Mark Montgomery, seorang laksamana muda yang sudah pensiun dan direktur senior Center on Cyber and Technology Innovation (CCTI) serta peneliti senior di Foundation for Defense of Democracy (FDD), mengatakan kepada Newsweek melalui telepon pada hari Sabtu bahwa kapal selam Rusia memiliki beberapa kemampuan teknologi yang menguntungkan—terutama, teknologi peredam suara, yang membuat deteksi menjadi sulit.
"Ada teknologi peredam suara kapal selam, beberapa Teknologi Sistem Tempur kapal selam mereka, yang terbaik kedua di dunia, atau terbaik ketiga, jika Anda menyertakan Inggris. Namun di belakang Amerika Serikat, ada perbedaan yang signifikan antara teknologi kapal selam Rusia dan China," kata Montgomery.
Dia mencatat bahwa meskipun Rusia tampaknya bertaruh untuk memberdayakan kapal selam China, dengan memahami bahwa hal itu dapat menghilangkan beberapa pengaruh di masa depan antara kedua negara dalam hal kekuatan militer, "hal ini paling mengganggu Amerika Serikat”.
"Tanyakan seperti ini: Apakah [Presiden Rusia Vladimir] Putin akan merasa nyaman melakukan sesuatu yang ia tahu akan benar-benar membuat Amerika Serikat marah? Jawaban saya adalah ya. Ia sangat marah pada kita sekarang. Ia berpikir kita harus mengikuti model negara besar/negara kecil dan mundur serta tidak membantu Ukraina," kata Montgomery.
Dia menambahkan: "Saya katakan itu adalah risiko yang diperhitungkan: Saya akan mengorbankan sedikit pengaruh saya terhadap China di masa depan dalam hal pengaruh militer, atau pengaruh dalam hal sesuatu yang dapat saya perdagangkan dengan mereka di masa depan yang sekarang harus saya hadapi. Saya akan mengorbankan sebagian pengaruh untuk mendapatkan dukungan yang saya butuhkan untuk mempertahankan keunggulan melawan Ukraina di Barat dalam kontes itu."

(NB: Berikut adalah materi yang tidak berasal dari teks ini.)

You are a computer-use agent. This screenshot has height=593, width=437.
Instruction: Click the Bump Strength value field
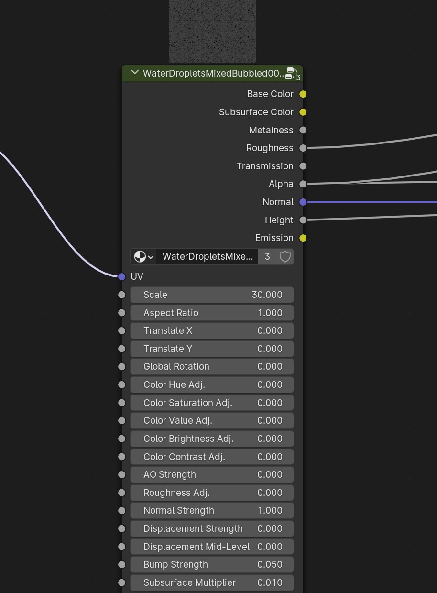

Komentar Paparo pada hari Sabtu membahas masalah tambahan yang telah disoroti AS selama beberapa tahun terakhir—yaitu, meningkatnya kerja sama antara China dan Rusia sebagai sarana untuk menangkal pengaruh dan kekuatan militer AS dalam lanskap keamanan internasional.
Sebelum invasi Rusia ke Ukraina pada bulan Februari 2022, China setuju untuk membeli sekitar 100 juta ton batu bara untuk "tahun-tahun mendatang," yang memastikan jalur kehidupan ekonomi bagi Rusia saat negara itu dilanda sanksi atas segala hal mulai dari ekonominya hingga perdagangan energinya.
Kesepakatan penting itu mempercepat kerja sama ekonomi lebih lanjut, dengan kedua kekuatan dunia itu menggandakan komitmen mereka terhadap Organisasi Kerja Sama Shanghai (SCO), yang diorganisasi dan dipimpin oleh Beijing, dan blok ekonomi BRICS.
BRICS—yang dibentuk oleh Brasil, Rusia, India, China, dan Afrika Selatan—berupaya memperluas keanggotaannya dengan mengundang negara-negara seperti Iran, Mesir, Uni Emirat Arab, dan Arab Saudi.
Para analis memandang KTT BRICS sebagai langkah strategis Moskow untuk memperkuat hubungan dengan negara-negara berkembang di tengah meningkatnya ketegangan dengan Barat.